■ EXERCISE GOAL
Every line below should be repeated exactly as written.

*****

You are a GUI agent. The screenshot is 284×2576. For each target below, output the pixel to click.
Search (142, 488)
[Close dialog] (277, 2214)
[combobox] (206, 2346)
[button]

*****

■ TASK RESULT
You are a GUI agent. The screenshot is 284×2576. For each target below, output the pixel to click.
Search (142, 488)
[Close dialog] (277, 2214)
[combobox] (206, 2346)
[button]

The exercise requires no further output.